>> Start
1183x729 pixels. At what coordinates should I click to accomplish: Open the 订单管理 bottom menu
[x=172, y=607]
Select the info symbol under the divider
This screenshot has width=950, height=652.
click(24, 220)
>> End
>> Start
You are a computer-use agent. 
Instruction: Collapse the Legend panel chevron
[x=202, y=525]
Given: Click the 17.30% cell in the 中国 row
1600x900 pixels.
>> End
WHAT TO PRODUCE: Locate every row above that contains the word "pixels" and copy each one in full.

EXERCISE RESPONSE:
1183x729 pixels. At what coordinates should I click to accomplish: Open the 订单管理 bottom menu
1600x900 pixels.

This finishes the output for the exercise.